本当に真っ当に生きた方がいいと思います。
ちなみに今の事件が起きた時、節税コンサルタント安藤は細川さんの前にはいません。
労働の成果として私は300万円の手数料を頂きましたから、あとは何かあったとしても「だって脱税したのあなたでしょ?」という話なので。
助けてはくれない…
助けるはずないですよ。
だって節税コンサルタントですから。
もちろんあまりにもひどい節税コンサルタントがいたら逮捕されると思います。
そして、これからそういう逮捕者がいっぱい出てくると思う。
一方で証拠がなければ逃げ切れるケースもたくさんあると思うのです。
そして、脱税した本人は脱税する気がなく、甘い話に乗っただけだと思います。
でも場合によっては逮捕されるし、延滞税含めて追徴されるのは当たり前です。
だからこれは絶対にやらないで欲しいのです。
ターゲットは富裕層や社長が多いですね。
甘い話が来たら信頼できる人にご相談を
社長自体も、こういった節税系はしていないのですか?
エンジェル投資は何件かやったことありますが…
「この起業家と近付きたいな」とか「本当に社会的意義があるな」と思って、伸びてほしい気持ちと、もちろん先々当たったらリターンも欲しいなと。

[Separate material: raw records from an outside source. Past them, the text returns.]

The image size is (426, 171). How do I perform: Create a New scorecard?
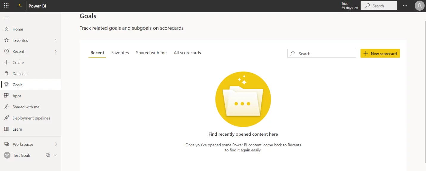pyautogui.click(x=380, y=53)
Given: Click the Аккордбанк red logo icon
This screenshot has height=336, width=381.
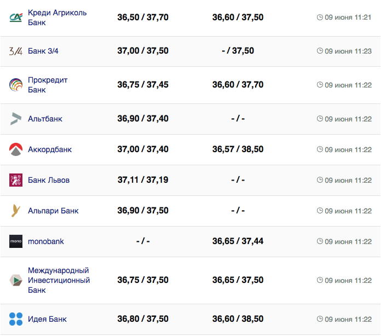Looking at the screenshot, I should pos(16,149).
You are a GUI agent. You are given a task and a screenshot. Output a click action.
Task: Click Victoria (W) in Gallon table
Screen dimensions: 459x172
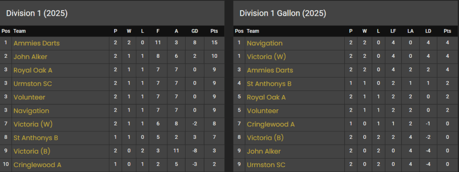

なので、国が推し進めてる動きどおりの純粋な動機でエンジェル投資でやっています。
ただね要件を満たしている会社に投資をしたことがないので…
エンジェル税制を実際投資家サイドとして使った事はまだありません。
他には、かつて節税保険が流行っていた時に何度も提案を受けてますよ。
これは今となっては大正解でした。
国がもうアウトを出したのでね。
節税商品は投資する側だけが大きなリスクを抱えていて、提案しているコンサルタントはリスクなく利益が得られる。
だからこれからもこういう甘い話は私の元に多分たくさん来ると思います。
いろんな話がある中で「結局やらない」で済んだのはなぜですか?
ほとんどの人が真っ当に生きていると思いますが、私もそうです。
目先の小さなお金のために生きてるわけではありません。
なので、私は絶対に乗りません。
むしろ甘い話を持ちかけてくる人間に嫌悪感すら感じます。
ココザスという会社が世の中のためになるためだけに、僕は自分の時間を使っているわけですから。

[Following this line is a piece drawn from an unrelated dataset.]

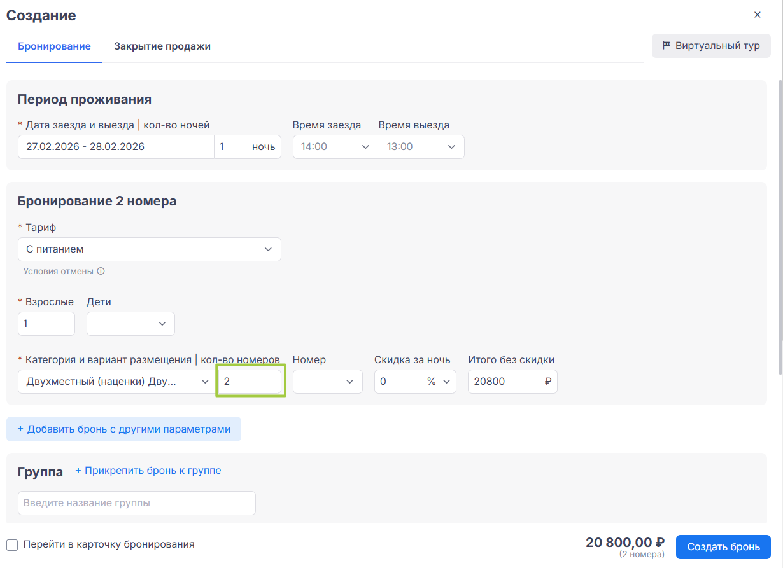The height and width of the screenshot is (568, 783).
Task: Enable Перейти в карточку бронирования checkbox
Action: [12, 545]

私は真っ当にこれからも生きていこうと思っていますが…
ちょっと細川さんは流されやすそうだから、変な節税商品をやってはいけませんよ…!
ちゃんと注意します!
やる前には必ず相談してくださいね。
わかりました…!
近くに相談ができる人がいればね、こういうことも防げると思います。
しかし、多くの方は相談できる人があまりいないと思います。力
“節税コンサルタント”という方は、名刺にはいろいろな資格が書いてあるし、それっぽいこと言うから信じちゃうのです。
もし甘い話があった時は、この記事を思い出していただきたいです。
そして、LINEからご連絡いただければ、私の方でそれに対してもケアの視点でアドバイスをさせていただければな思っています。
よかったらお気軽にご相談ください。
今日は最近かなり周りで話を聞くようになったので…
「エンジェル税制を悪用した節税スキーム」について話をさせていただきました。
ありがとうございました。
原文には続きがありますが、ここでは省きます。